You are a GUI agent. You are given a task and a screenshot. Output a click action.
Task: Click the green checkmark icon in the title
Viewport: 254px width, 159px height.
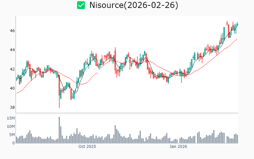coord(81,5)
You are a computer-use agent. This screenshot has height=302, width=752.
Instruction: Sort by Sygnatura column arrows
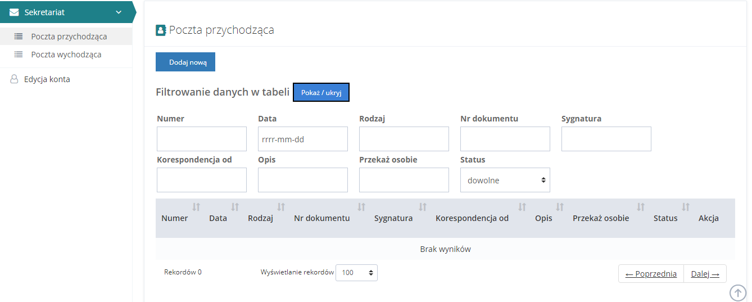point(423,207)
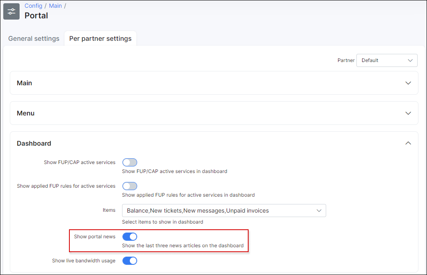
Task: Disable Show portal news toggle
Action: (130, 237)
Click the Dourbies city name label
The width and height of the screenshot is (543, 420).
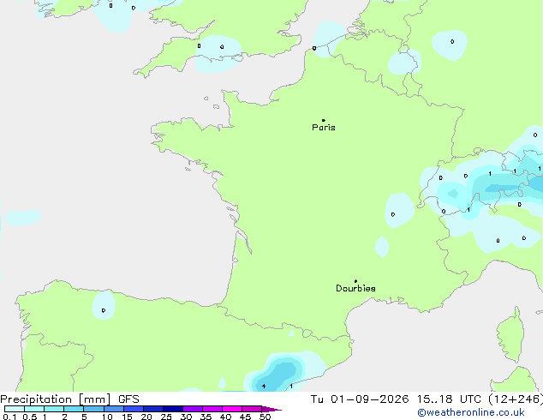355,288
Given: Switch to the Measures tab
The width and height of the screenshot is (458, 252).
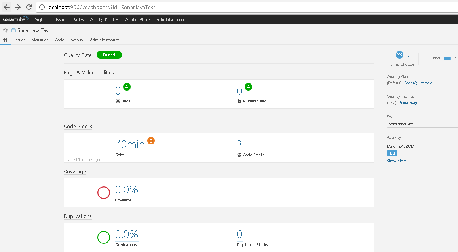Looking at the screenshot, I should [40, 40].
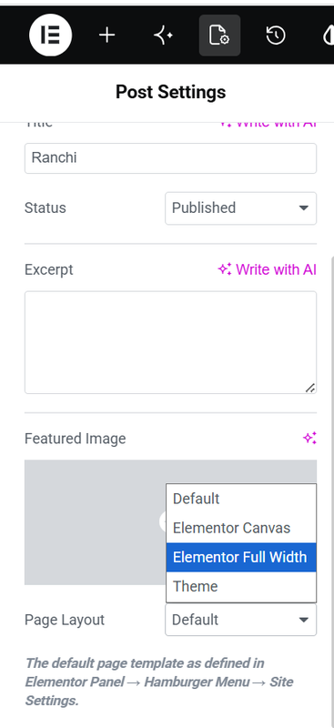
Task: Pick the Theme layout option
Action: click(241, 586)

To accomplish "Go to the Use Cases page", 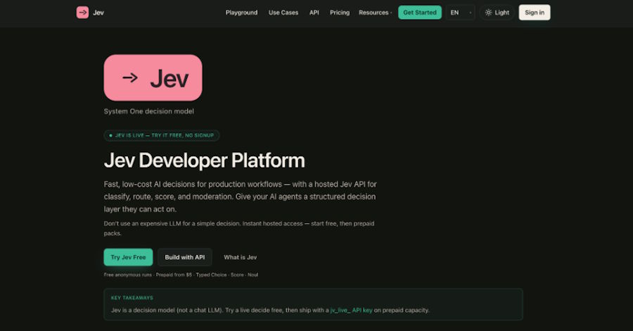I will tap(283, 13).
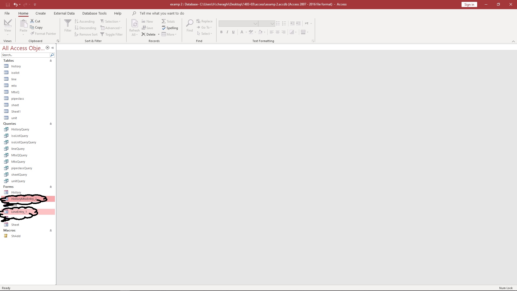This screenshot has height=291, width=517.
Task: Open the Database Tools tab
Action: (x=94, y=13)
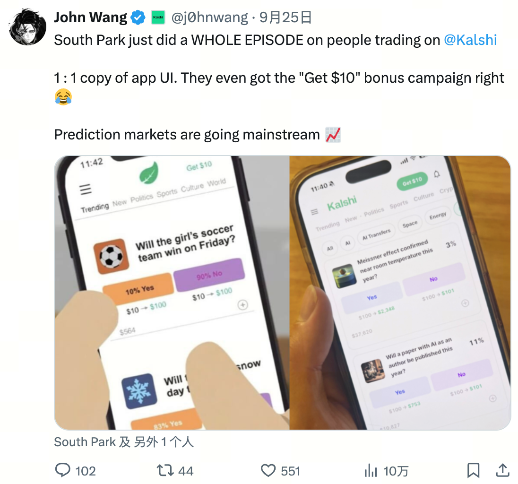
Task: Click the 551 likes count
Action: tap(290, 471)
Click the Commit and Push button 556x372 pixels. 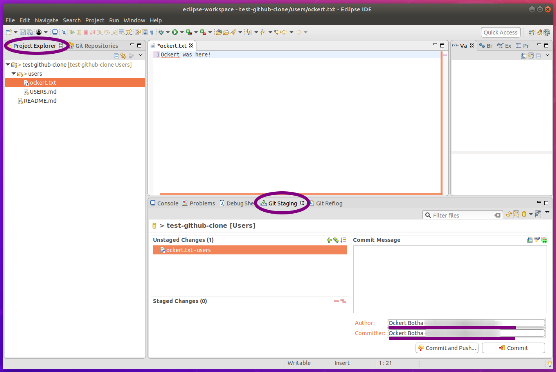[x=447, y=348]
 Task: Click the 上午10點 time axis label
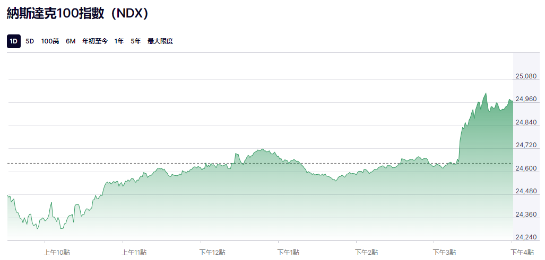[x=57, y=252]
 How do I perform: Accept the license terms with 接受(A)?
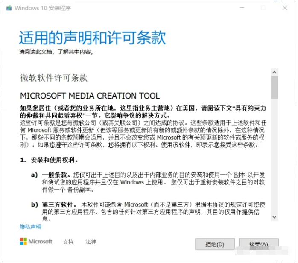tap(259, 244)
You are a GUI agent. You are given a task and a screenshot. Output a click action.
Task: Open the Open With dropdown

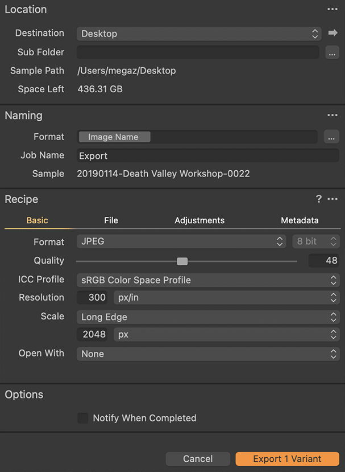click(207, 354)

§ §

▶ _EXERCISE GOAL_: Rewrite the part of the material that opens at its first line and closes with the line containing "Action: (130, 237)", replacing "Viewport" with "Display area" and keeping everything else unchanged. Leave the pictures out.

▶ _ANSWER TO THIS TASK_:
You are a GUI agent. You are given a task and a screenshot. Output a click action.
Task: Click the green checkmark icon in the title
Display area: 254px width, 159px height.
coord(81,5)
You are a computer-use agent. This screenshot has height=302, width=752.
Instruction: Sort by Sygnatura column arrows
point(423,207)
Task: Disable Show portal news toggle
Action: (130, 237)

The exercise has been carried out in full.